**PAGE EXCERPT:**

Figure 12(a) displays the accuracy of the model under different types of sports. Figure 12(b) shows the detection time of the model under different types of sports. According to Figure 12(a), Model 3 had the highest accuracy and outperformed Model 1 and Model 2 in all types of sports. In gymnastics, the accuracy of Model 3 was about 95%, significantly higher than Model 2’s 90% and Model 1’s 85%. In diving and athletics, Model 3 achieved an accuracy rate of 98%. For weightlifting and volleyball, although the performance of all three models declined, the accuracy of Model 3 was still close to 95%. This is because Model 3 has stronger feature modeling capabilities, which can better adapt to different types of sports, especially those actions that contain complex temporal and spatial features. According to Figure 12(b), in gymnastics, the average detection time of Model 3 was about 150 ms, while Model 1 and Model 2 were about 300 and 400 ms, respectively. In diving and athletics, the detection time of Model 3 was controlled below 200 ms, while Model 2 was close to 450 ms. For weightlifting and volleyball, the calculation time of Model 3 was about 250 ms, much lower than Model 1 and Model 2. This is because Model 3 has achieved efficient computing power in its structural design, which can significantly reduce computational overhead while maintaining high accuracy. The proposed Model 3 has better performance and performs well in various types of sports. The actual effects of each model are analyzed, as displayed in Figure 13.

Figure 13

Analysis of the actual detection effect of each model. (a) Model 1. (b) Model 2. (c) Model 3.

(Data for locating visible targets)
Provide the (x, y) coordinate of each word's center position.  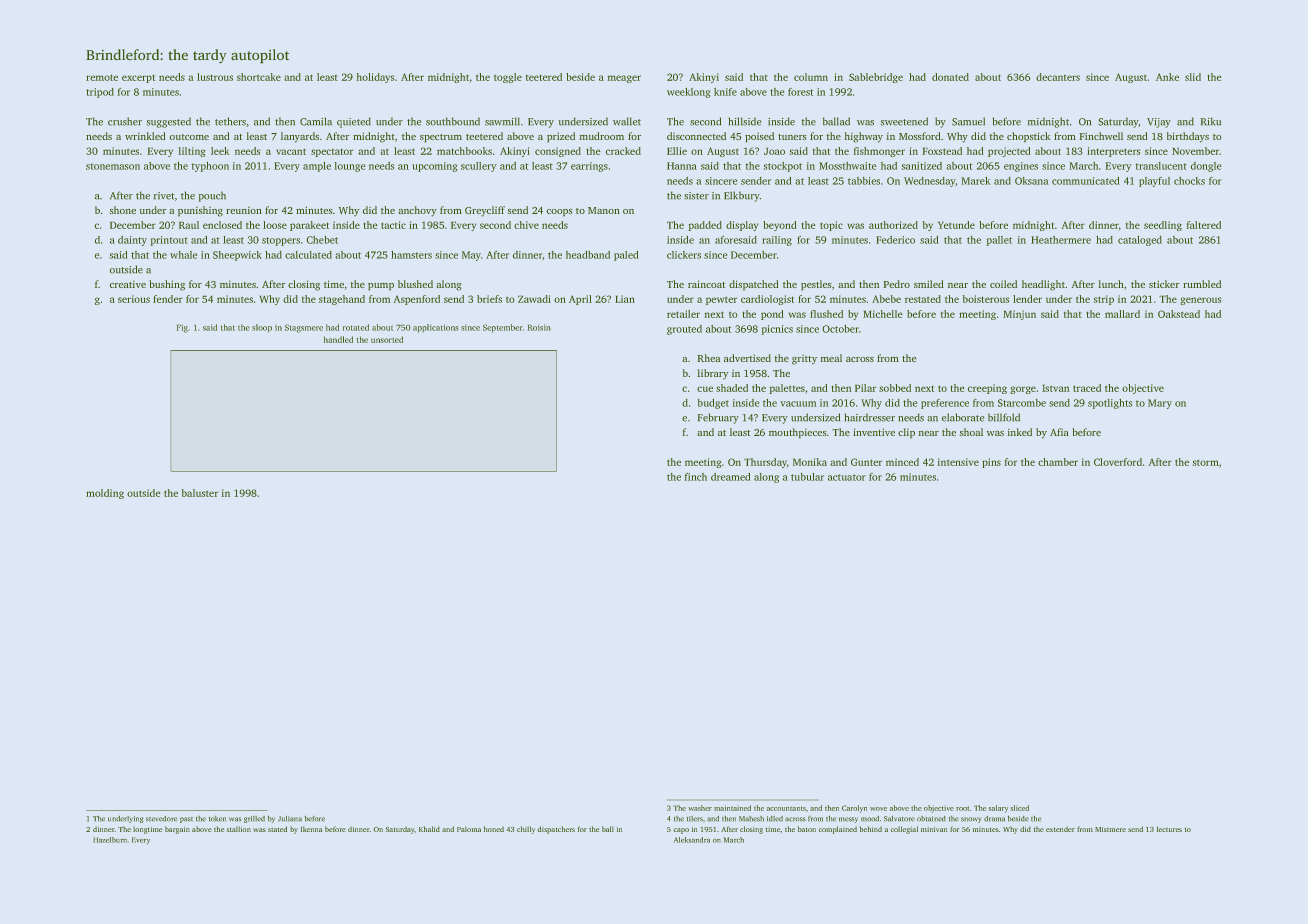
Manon (604, 210)
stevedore (161, 818)
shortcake (259, 77)
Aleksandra (692, 840)
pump (381, 286)
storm (1206, 463)
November (1195, 151)
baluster (200, 493)
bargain (177, 830)
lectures (1169, 829)
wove (878, 809)
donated (950, 77)
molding (105, 494)
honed (494, 829)
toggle (508, 78)
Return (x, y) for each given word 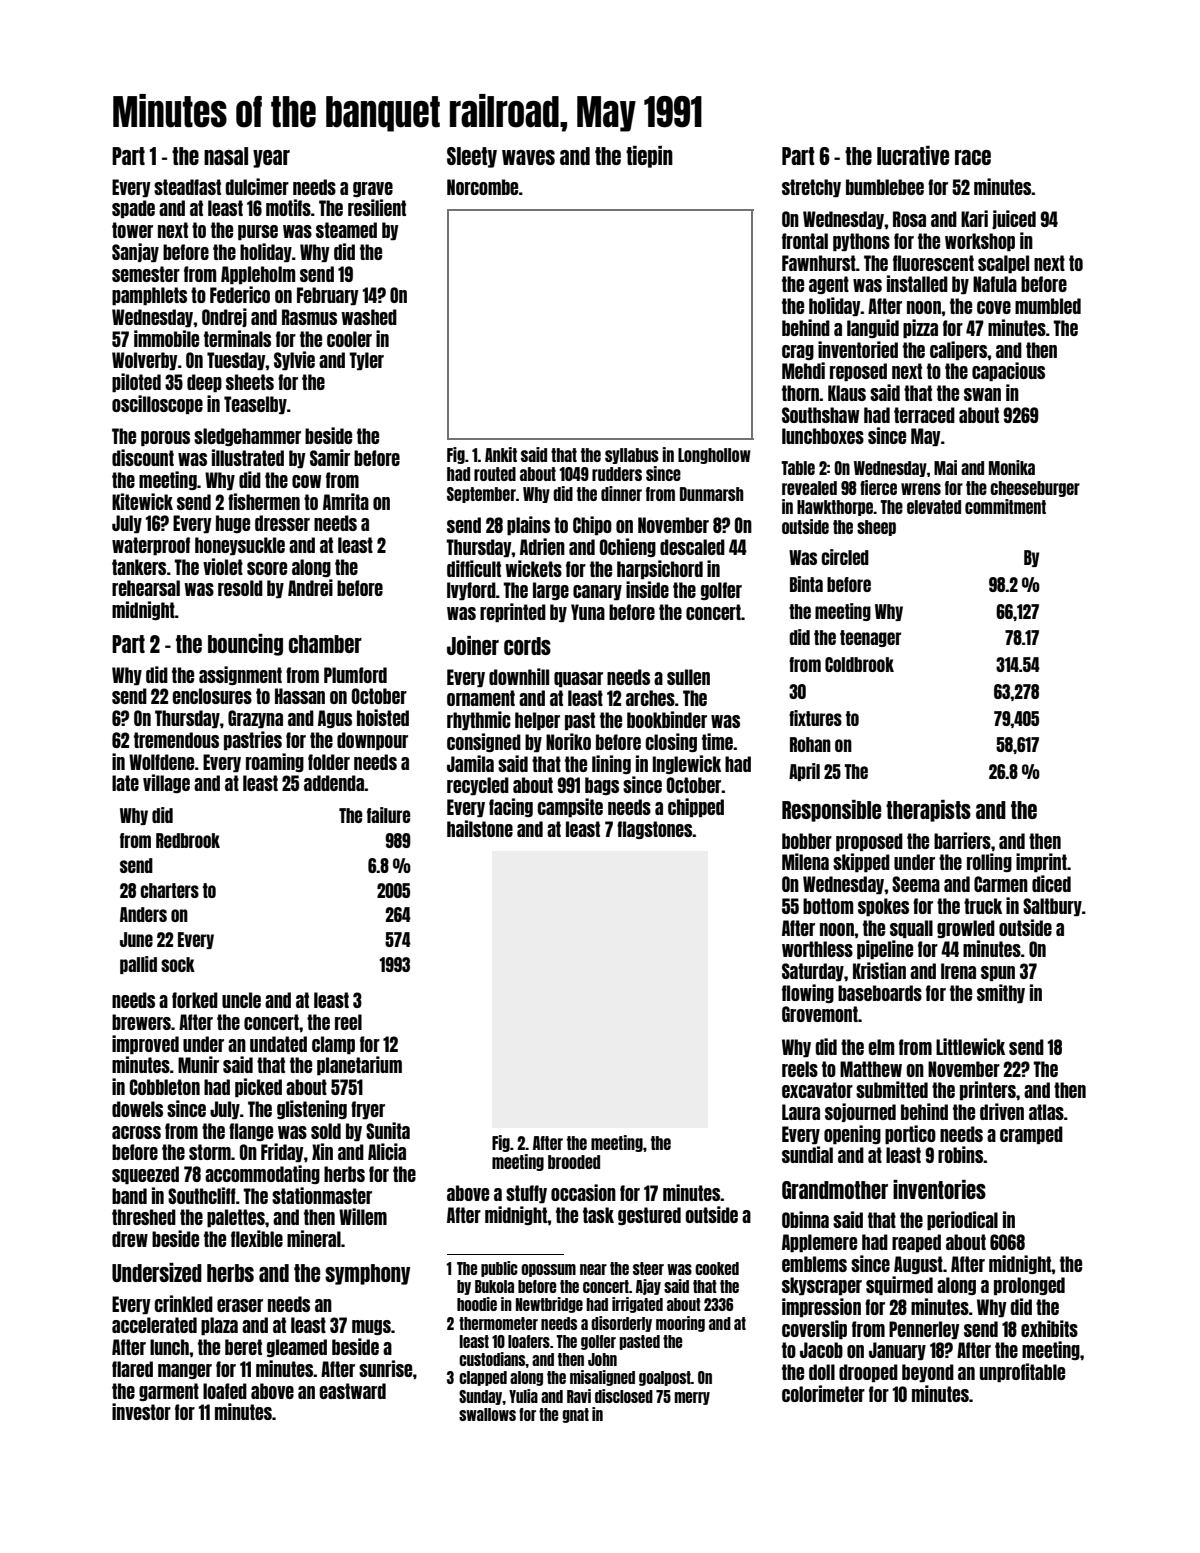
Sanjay (135, 252)
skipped (861, 862)
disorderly (621, 1324)
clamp (333, 1045)
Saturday (813, 972)
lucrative (913, 155)
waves (528, 157)
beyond (928, 1373)
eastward (352, 1391)
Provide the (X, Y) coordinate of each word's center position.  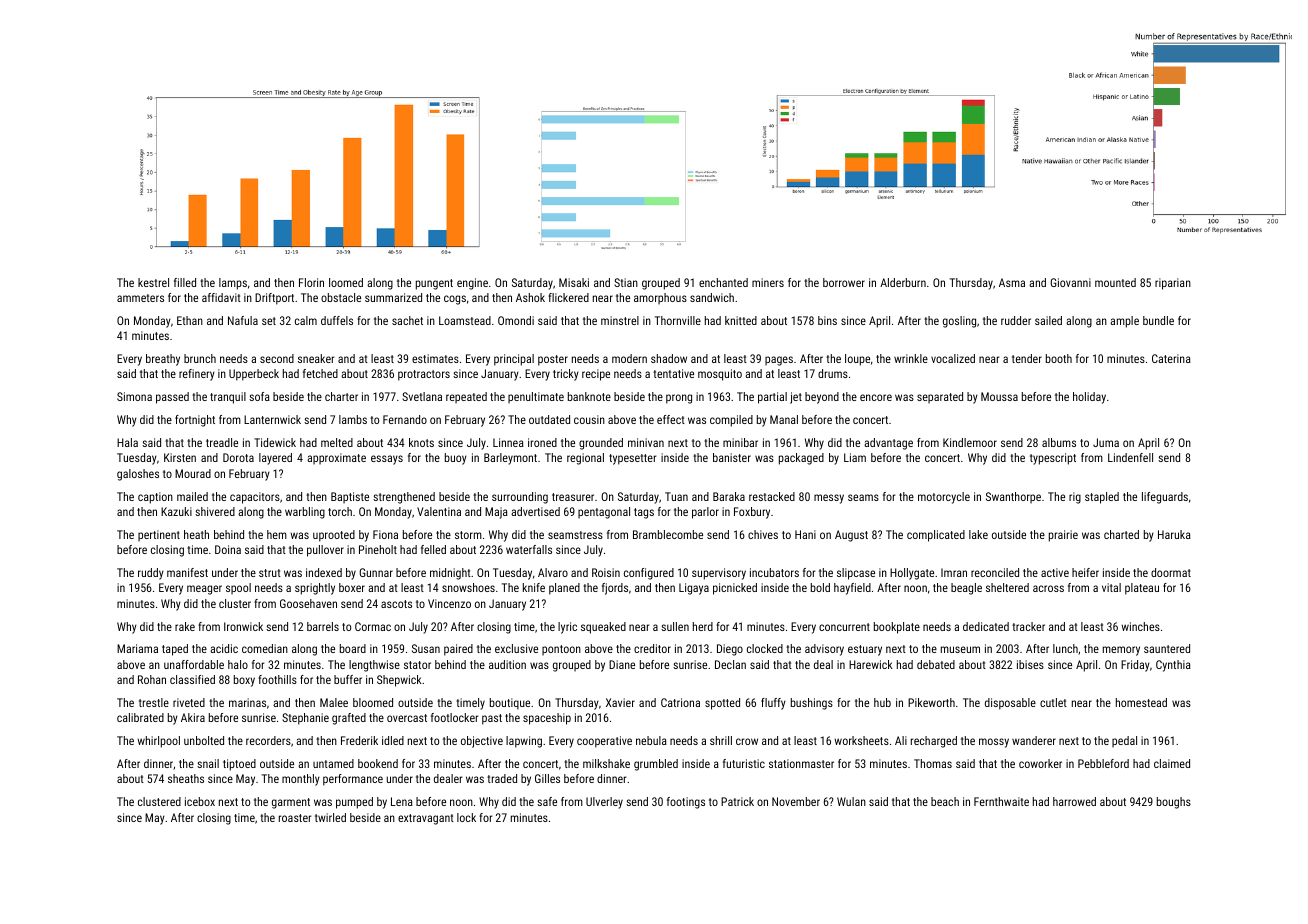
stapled (1102, 498)
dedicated (986, 626)
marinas (247, 702)
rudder (1016, 320)
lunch (1065, 648)
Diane (622, 664)
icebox (200, 801)
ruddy (151, 574)
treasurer (573, 497)
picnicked (735, 589)
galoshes (138, 475)
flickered (568, 297)
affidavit (221, 297)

**TASKS TO COMPLETE:**
**a)** Name every type of sport for which the model comparison excerpt reports results.
**b)** Pick up the model comparison excerpt after its last line and continue it.
The listing is material separate from the model comparison excerpt.

**WRITTEN RESPONSES:**
**a)** Gymnastics, diving, athletics, weightlifting, volleyball

**b)**
Figure 13(a)–(c) respectively show the actual detection performance of Models 1–3. As shown in Figure 13(a), Model 1 recognized multiple athletes and their positions, but there were obvious false positives and omissions. In the middle image, player 26 was correctly detected, but some background referees were mistakenly identified as targets. In the image on the right, the border of player 12 was not aligned correctly with the action area. In addition, there were duplicate annotations in multiple detection boxes, resulting in low detection efficiency. As shown in Figure 13(b), compared with Model 1, the alignment effect of the target boundary was improved. In the left image, the detection boxes for player 29 and the opposing player were more accurate, and the false positive rate was reduced. However, in the middle figure, the referee was still mistakenly labeled as a target, indicating that Model 2’s interference with non-moving subjects still existed. In addition, in the image on the right, the boundary of player 26 was incorrectly labeled. Overall, Model 2 could better locate the player’s action area, but its robustness to background noise was still insufficient. According to Figure 13(c), the detection results of Model 3 were significantly better than those of Models 1 and 2. In the left image, the boundary detection between player 29 and the opposing player was accurate and clear, with no false positives or omissions. In the middle figure, the referee was not marked incorrectly, indicating that Model 3 had stronger robustness in distinguishing between background and target. In addition, in the image on the right, the boundary of player 26 was accurate, and all detection boxes were closely attached to the target area, without any duplicate or blurry annotations. The experimental results show that the proposed model has excellent performance. The ablation experiment is conducted on the model, as displayed in Table 2.

Table 2

Analysis of ablation experiments

Model structure	mAP (%)	Time (ms)	Recall (%)	Precision (%)	F1-score (%)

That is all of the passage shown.